Я так привык к темноте, что видел каждую гневную черту на лице Ивана.
– Понимаешь?
Из груди Ивана вырвался страшный смех:
– Зачем всё это? Для чего? Скажи мне!
Скрюченные пальцы схватились за мою руку, покойник приподнялся от земли. Я попытался встать и освободиться от ледяной хватки, но Иван шипел, впиваясь ногтями в моё предплечье.
– Отпусти, – захрипел я. – Отпусти.
– Зачем? Зачем? – исступлённо повторял покойник.
– Отпусти.
И ведь нельзя было кричать. На крик прибежал бы сторож, а я беседовал с трупом. А труп сейчас бы впился клыками в мою шею, и горячая жидкость потекла бы по моей груди. Иван навалился бы на меня, обнял, как любовница, и выпил мою грусть.
– Стой, стой! – услышал я. – Да угомонись же ты. Что с тобой?

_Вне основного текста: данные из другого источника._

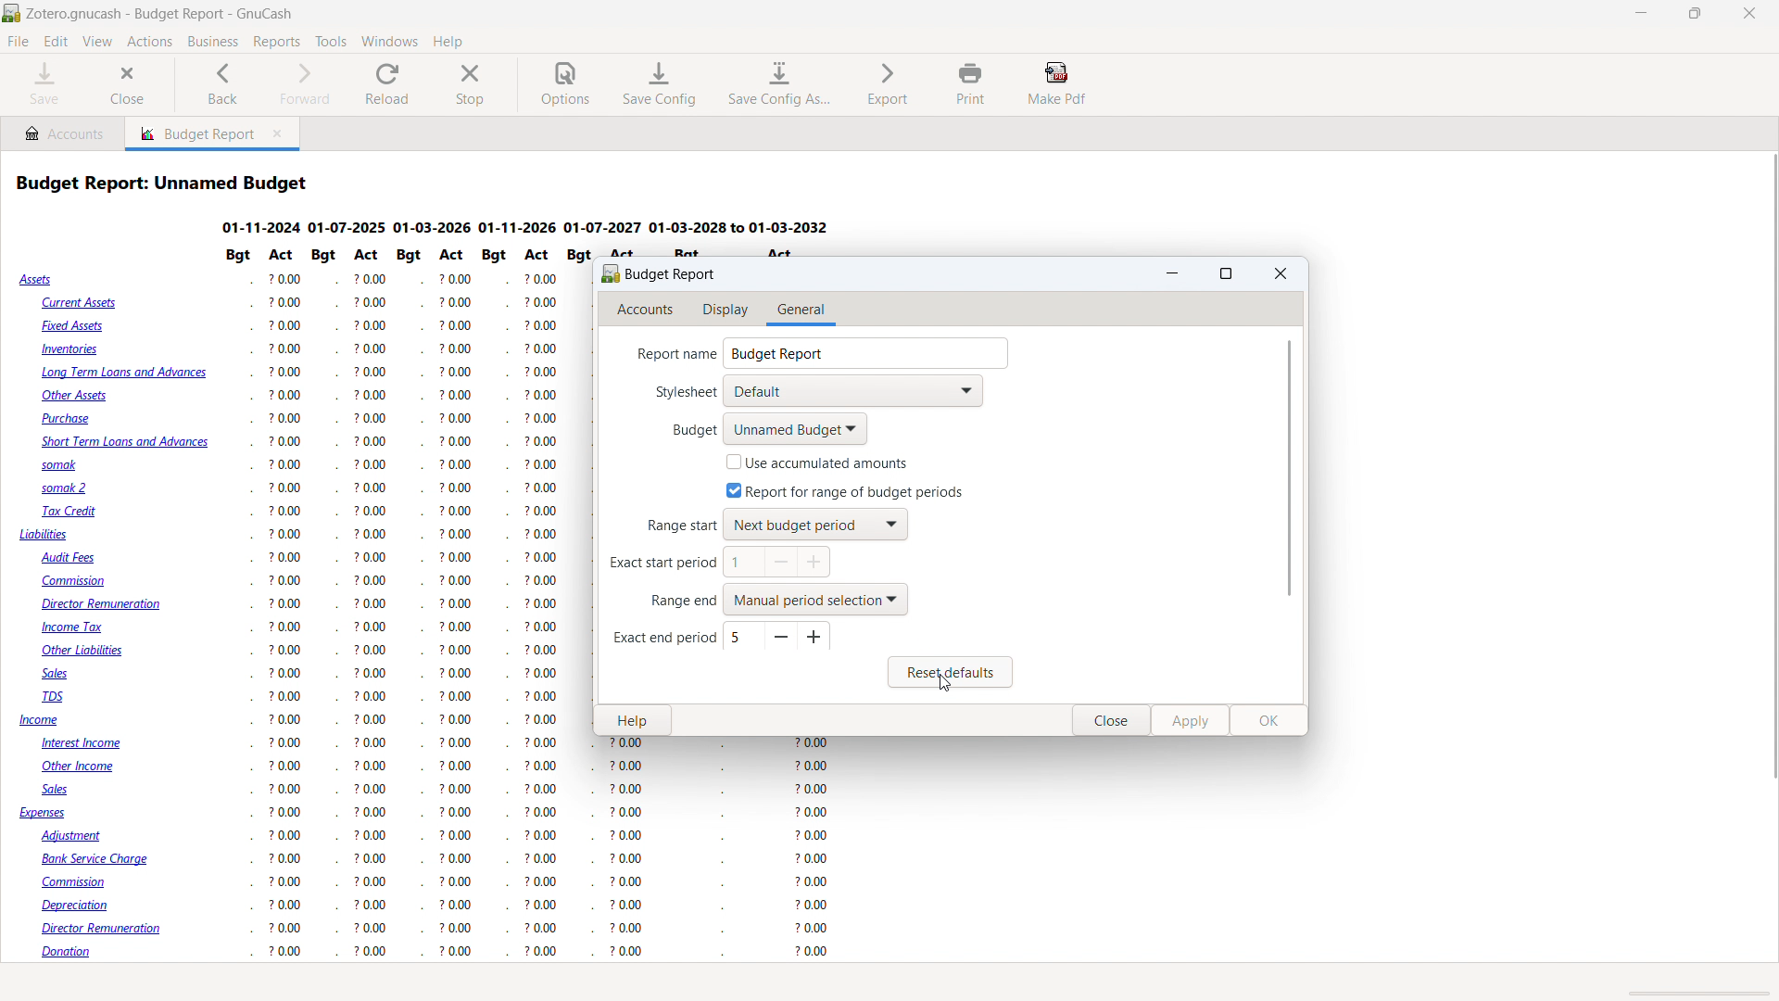  Describe the element at coordinates (192, 133) in the screenshot. I see `budget report tab` at that location.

Я стоял возле покойника, ночь обволакивала сосны и берёзы. Похоронный спутник заливал картину безумия водой. Грязь, в которой плавало, словно бумажный кораблик, кладбище. Выдох, выдох. Многократно отражённый ночью. Никаких вдохов.
Мертвец вцепился в мою штанину, приподнялся на локте, губы изображали сожаление.
– Сядь, – попросил он. – Сядь, прошу.
Ну конечно: я сяду, а меня ждут твои клыки. Хотя какая разница? Я опустился на доски.
– Спасибо, – покойник по-прежнему сжимал мою брючину. – Только не уходи.
Все они говорят одно и то же.
– Прости, если что.
Ага, тысячу извинений. Я не хотел Вас убивать. Сначала надо унизить, испугать, а потом извиняться.
Иван ослабил хватку, но его пальцы продолжали удерживать ткань.